_Ejercicio breve 1_
Repite literalmente el fragmento del artículo que comienza en "En la madrugada" y termina en "de sí mismo.".

_Artículo_
C iudad Juárez, Chihuahua. 1 de febrero de 2014. (RanchoNEWS).- Reproducimos el texto del recién fallecido José Emilio Pacheco publicado en Laberinto 255 (3 de mayo de 2008):

1957 ya es una fecha tan remota como 1492. Volver al 57 es adentrarse por unos minutos en lo que Chateaubriand llamó el desierto del pasado. Agradezco a Carlos Martínez Assad que permita recordar con ustedes el encuentro—para citar el término de este quinto centenario— de dos mundos no por mexicanos y contemporáneos menos apartados hasta entonces.

En la madrugada del domingo 28 de julio hubo el terremoto que echó por tierra «el ángel», en realidad victoria alada, de la Independencia. No me reponía de aquellas impresiones, tan benignas ante las que me esperaban en 1985, cuando el miércoles 31 recibí una llamada que me sobresaltó: Carlos Monsiváis me invitaba a colaborar en la revista Medio Siglo. Había leído mis textos en Símbolo, una publicación estudiantil de la Facultad de Derecho, y me citaba para que conversáramos por la tarde en el café de Filosofía y Letras. Pregunté: «¿Cómo puedo reconocerlo, señor Monsiváis?». Respondió: «Llevaré un clavel rojo en la solapa.» Escuché por vez primera su carcajada. Se reía del lugar común, de mí, de sí mismo.

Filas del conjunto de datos
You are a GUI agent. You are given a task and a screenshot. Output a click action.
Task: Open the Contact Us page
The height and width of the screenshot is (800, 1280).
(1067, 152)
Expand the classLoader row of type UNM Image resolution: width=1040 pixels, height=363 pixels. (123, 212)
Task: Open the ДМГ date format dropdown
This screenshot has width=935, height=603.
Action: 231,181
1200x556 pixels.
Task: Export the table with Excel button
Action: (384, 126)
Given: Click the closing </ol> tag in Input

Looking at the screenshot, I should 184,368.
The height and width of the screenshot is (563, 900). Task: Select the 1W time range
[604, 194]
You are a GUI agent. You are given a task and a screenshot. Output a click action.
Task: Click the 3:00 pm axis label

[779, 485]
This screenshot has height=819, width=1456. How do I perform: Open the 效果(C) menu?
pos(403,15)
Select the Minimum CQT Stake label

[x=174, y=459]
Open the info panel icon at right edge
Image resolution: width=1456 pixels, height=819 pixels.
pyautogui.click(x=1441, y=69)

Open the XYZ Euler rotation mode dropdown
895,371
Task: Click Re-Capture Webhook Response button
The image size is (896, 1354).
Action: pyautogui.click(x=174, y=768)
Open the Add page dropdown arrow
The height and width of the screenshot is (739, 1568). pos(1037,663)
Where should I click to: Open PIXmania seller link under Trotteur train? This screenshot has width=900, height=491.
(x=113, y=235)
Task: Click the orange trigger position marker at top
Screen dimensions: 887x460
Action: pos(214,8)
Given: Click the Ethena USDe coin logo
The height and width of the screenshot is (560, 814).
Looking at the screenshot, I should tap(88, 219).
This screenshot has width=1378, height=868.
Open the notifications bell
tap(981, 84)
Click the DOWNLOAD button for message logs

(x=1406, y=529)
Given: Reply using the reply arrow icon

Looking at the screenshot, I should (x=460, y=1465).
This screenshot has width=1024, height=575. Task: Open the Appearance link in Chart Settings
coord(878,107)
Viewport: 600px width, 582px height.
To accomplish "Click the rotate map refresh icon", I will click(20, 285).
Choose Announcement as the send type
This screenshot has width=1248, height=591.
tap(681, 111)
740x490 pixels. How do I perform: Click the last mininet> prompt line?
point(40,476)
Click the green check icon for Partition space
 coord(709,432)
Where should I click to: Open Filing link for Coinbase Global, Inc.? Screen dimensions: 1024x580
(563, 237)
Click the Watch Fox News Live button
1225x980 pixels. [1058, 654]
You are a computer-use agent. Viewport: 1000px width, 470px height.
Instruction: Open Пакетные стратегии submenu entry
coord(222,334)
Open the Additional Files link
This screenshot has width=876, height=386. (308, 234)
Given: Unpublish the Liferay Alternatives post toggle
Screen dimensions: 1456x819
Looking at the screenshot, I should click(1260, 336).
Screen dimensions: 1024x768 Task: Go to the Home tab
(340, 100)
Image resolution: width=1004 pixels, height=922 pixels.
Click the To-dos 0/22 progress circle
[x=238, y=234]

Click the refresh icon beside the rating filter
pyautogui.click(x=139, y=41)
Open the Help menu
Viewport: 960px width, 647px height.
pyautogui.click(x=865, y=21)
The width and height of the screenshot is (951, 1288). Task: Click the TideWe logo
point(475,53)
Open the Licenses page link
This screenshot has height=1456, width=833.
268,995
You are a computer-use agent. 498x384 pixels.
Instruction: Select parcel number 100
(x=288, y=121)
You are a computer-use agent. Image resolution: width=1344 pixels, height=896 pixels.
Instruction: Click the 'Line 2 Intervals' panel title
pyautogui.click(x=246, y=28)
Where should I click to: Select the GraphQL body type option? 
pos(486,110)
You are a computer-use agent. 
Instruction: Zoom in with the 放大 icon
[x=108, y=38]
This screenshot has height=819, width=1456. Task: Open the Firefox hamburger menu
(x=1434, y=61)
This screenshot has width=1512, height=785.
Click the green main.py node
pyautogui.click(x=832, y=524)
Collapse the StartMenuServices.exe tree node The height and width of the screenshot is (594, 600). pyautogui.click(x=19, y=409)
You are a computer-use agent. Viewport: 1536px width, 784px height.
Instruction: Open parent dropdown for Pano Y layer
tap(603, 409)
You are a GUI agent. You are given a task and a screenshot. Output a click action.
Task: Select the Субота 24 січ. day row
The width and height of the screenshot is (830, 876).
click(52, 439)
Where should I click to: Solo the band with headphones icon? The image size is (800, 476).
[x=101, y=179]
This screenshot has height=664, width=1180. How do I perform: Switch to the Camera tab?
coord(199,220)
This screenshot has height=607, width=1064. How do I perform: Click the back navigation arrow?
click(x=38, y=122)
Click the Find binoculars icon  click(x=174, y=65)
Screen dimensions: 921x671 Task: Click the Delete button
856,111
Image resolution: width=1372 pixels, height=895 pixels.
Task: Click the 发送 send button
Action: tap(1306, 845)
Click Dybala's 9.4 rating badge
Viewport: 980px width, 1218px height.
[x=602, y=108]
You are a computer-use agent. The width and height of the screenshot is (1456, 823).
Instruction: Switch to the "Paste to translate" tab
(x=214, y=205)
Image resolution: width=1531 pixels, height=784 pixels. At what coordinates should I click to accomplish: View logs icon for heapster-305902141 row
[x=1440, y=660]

_Ejercicio breve 2_
Reproduce sin cambios las líneas del listado que comienzan en la que contiene "Click the refresh" y terminan en la que contiene "(x=288, y=121)", ambas incluidas.

_Respuesta completa 1_
En la madrugada del domingo 28 de julio hubo el terremoto que echó por tierra «el ángel», en realidad victoria alada, de la Independencia. No me reponía de aquellas impresiones, tan benignas ante las que me esperaban en 1985, cuando el miércoles 31 recibí una llamada que me sobresaltó: Carlos Monsiváis me invitaba a colaborar en la revista Medio Siglo. Había leído mis textos en Símbolo, una publicación estudiantil de la Facultad de Derecho, y me citaba para que conversáramos por la tarde en el café de Filosofía y Letras. Pregunté: «¿Cómo puedo reconocerlo, señor Monsiváis?». Respondió: «Llevaré un clavel rojo en la solapa.» Escuché por vez primera su carcajada. Se reía del lugar común, de mí, de sí mismo.

_Respuesta completa 2_
Click the refresh icon beside the rating filter
pyautogui.click(x=139, y=41)
Open the Help menu
Viewport: 960px width, 647px height.
pyautogui.click(x=865, y=21)
The width and height of the screenshot is (951, 1288). Task: Click the TideWe logo
point(475,53)
Open the Licenses page link
This screenshot has height=1456, width=833.
268,995
You are a computer-use agent. 498x384 pixels.
Instruction: Select parcel number 100
(x=288, y=121)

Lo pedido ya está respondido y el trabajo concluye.